Antonio Álvarez
He vuelto al Ajusco
medio, ocho años después. Una zona de la ciudad desde la que puede verse el
resto, hacia abajo, recubierto de una espesa capa de aire gris. Arriba el azul,
y nosotros. Es como vivir en el campo, de cierta forma. También porque esta gente
se conoce entre sí, y algunos me conocen a mí también; soy en cierto modo parte
de esta comunidad de vecinos.
Pasé
a echarme unos tacos a unas cuadras del cuartito en el que ahora vivo, y reconocí a la que atendía: Cata. Ella llevaba
entonces a seis niños a los talleres que dábamos en la comuna. Ninguno era su
hijo. Una parte eran de su comadre y la otra de su hermana. Ellas iban a
trabajar, se los dejaban, y la mantenían; un acuerdo razonable, y más común de
lo que se pensaría.
Me
preguntó por los comuneros y me contó, sin convicción, de la organización de
izquierda en la que milita; en la que entonces militábamos juntos. Respondía
mis preguntas como distraída, mientras tejía y yo comía. El líder no las había
traicionado nunca, y ahí todos decidían por votación. “Aquí nadie nos viene a
decir”. “Pues apenas fuimos a la delegación en la mañana, que dizque para que
no nos quitaran las becas, para que cumplieran los acuerdos que no habían
cumplido.” Así como si estuviera hablando de cualquier otra cosa. Qué pena nos
dio al grupo de adolescentes radicales la primera vez que, cediendo a la
insistencia de esas señoras, organizamos la vaca para dos micros que nos
llevarían a ver a Obrador, cuando lo del desafuero.
Yo
le dije que el Cristian se había ido de mojado a Estados Unidos, y ahora andaba
en España; que Lalo en Puebla, que la
Kika y la Beti acá conmigo. Vianey tiene un puesto en Tepito.
“El otro chavo, el gordito”, de cuyo nombre no se acordaba, supuestamente, pero
a quien —recuerdo bien— le coqueteaba, está dando clases en la Facultad de Economía.

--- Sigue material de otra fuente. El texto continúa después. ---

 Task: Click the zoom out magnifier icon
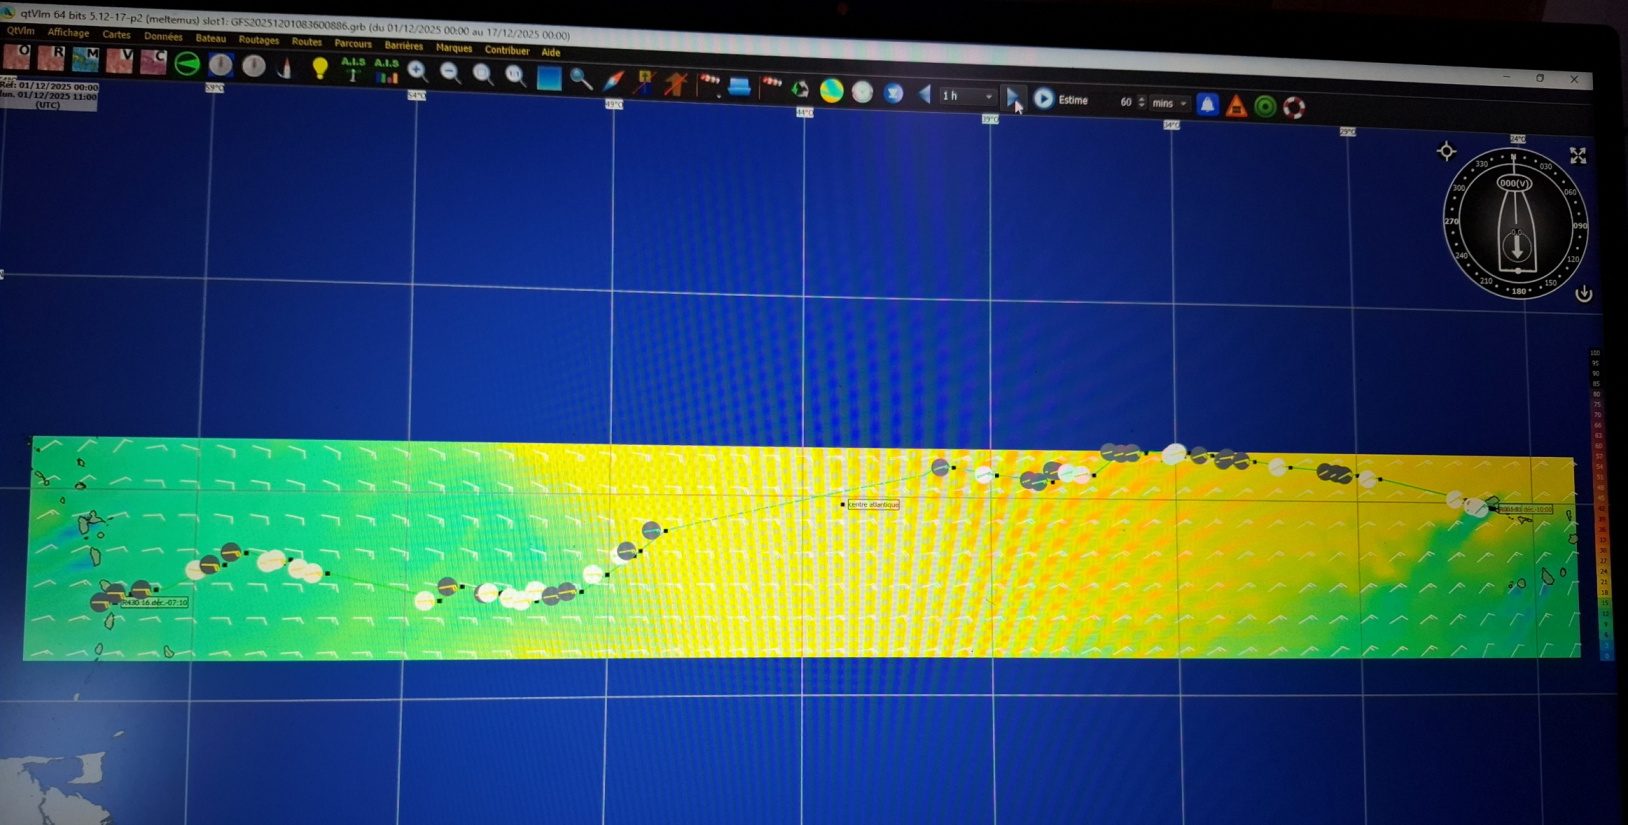[451, 73]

Isaac le compartió en una ocasión su paraguas, y caminaron juntos a algún
evento de la organización, abrazados. Ella no podía haberlo interpretado de
otro modo.
Recordé
cuando el pinche Isaac les puso una tarea una vez a sus alumnos, cuando les
enseñaba historia a los de tercero y cuarto grado de un curso de regularización que
hicimos: tenían que escribir cómo sería una futura revolución en México —porque
estaban hablando, se entiende, de la Revolución Mexicana —.
Y colonia combativa, recuerdo el dibujo infantil, debajo de un texto, de un
hombre de palitos disparándole en la panza a otro; una gran bola rematada por
cinco bolitas menores a modo de cabeza, manos y pies, con un sombrero de copa y
algo parecido a un monóculo. Cómo me emocioné; cómo volví a emocionarme por esa
tontería.
Que
Héctor —el líder— había pasado por ahí, que si no me lo topé. Al rato le hablo.
Qué gusto verte compañero, qué gusto verte compañera. Ahi’ nos vemos.